The first approach we chose was to use the browser window, which is also shared with the micro frontend, to share an object that provides a common API interface between the container and the micro frontend. This API consists of a series of functions, such as an “update” function that allows the micro frontend to send the configuration of its updated data to the container, which then takes care of storing it and then sending it to the backend when the user presses the save button.
We subsequently encountered a similar need in the Flow Manager area. We have chosen to look for a more standard approach in order to manage communication without using the browser window. The choice fell on rxjs, a library that allows you to develop reactive applications that respond to the occurrence of certain events, through the Observer pattern. There is an “observed” object, called Subject and “observers” objects, called Observers, that are listening to changes in the state of the Subject. When the latter invokes an update function, observers are notified of the data change.
In our case we had the micro frontend that subscribed to the container (which instantiated the observed object).
We have subsequently implemented this communication architecture also in the opposite direction. In fact, in order to manage the visibility of the selection of the environment on which to deploy – based on the section in which you are located (deploy, history of the deployment) – we had to introduce a communication from the micro frontend to the container. Therefore, there is the container that subscribes to the micro frontend. When the micro frontend changes section (for example, you go to the History subsection of the Deploy page) the container is notified of the change, and it will take care of hiding the environment selection.

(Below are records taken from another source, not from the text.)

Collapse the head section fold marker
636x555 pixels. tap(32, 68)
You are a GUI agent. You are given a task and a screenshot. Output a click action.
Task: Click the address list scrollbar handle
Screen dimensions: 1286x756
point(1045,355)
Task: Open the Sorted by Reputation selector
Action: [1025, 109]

Many services, many resources
Since on Mia‑Platform Console we do not use any CDN for the storage of static frontend files, the use of a micro frontend architecture has brought with it an increase in the resources required for its operation. In fact, for each micro frontend we had to create a service that would expose it in order to allow Qiankun to obtain the static files of the micro frontend.
On Mia‑Platform Console we therefore needed 10 microservices in order to serve all the micro frontends that make it up. Having 10 microservices means having at least 10 pods at runtime on your namespace, which therefore require a certain amount of resources.
In order to decrease the consumption of resources and the amount of services at runtime, we have decided to aggregate all the micro frontends into a single microservice, which takes care of serving each of them on a specific path. In this way, on the frontend side we have maintained the micro frontend architecture. But on the runtime side, the micro frontends are all served by the same pod of the cluster.
This allowed us to reduce from 10 to 1 the number of microservices on the cluster, needed for the frontend of Mia‑Platform Console.
Starting from our experience we have released micro-lc, the solution for micro frontend orchestration that simplifies the management of micro frontends through an application.
micro-lc encompasses all the backend and frontend parts, and allows them to be extended via plugins, necessary to develop frontend applications, thus speeding up the time-to-market of new solutions.
The project is open-source and available on GitHub.
The increasing complexity of frontends in modern web applications has brought with it progressively interesting engineering challenges. In recent years, the number of web frameworks such as React, Angular, Vue.js and many others have increased, each one with its own peculiarities and strengths.
Websites have gone from being the simple static pages of the 90s – with the sole purpose of showing information and with all the complexity managed on the backend side – to being real web applications with a strong business logic also on the frontend side.
The need to dominate this complexity has therefore become increasingly mandatory, both from a code point of view and from a work management point of view. The use of a micro frontend architecture is one of the answers to this complexity.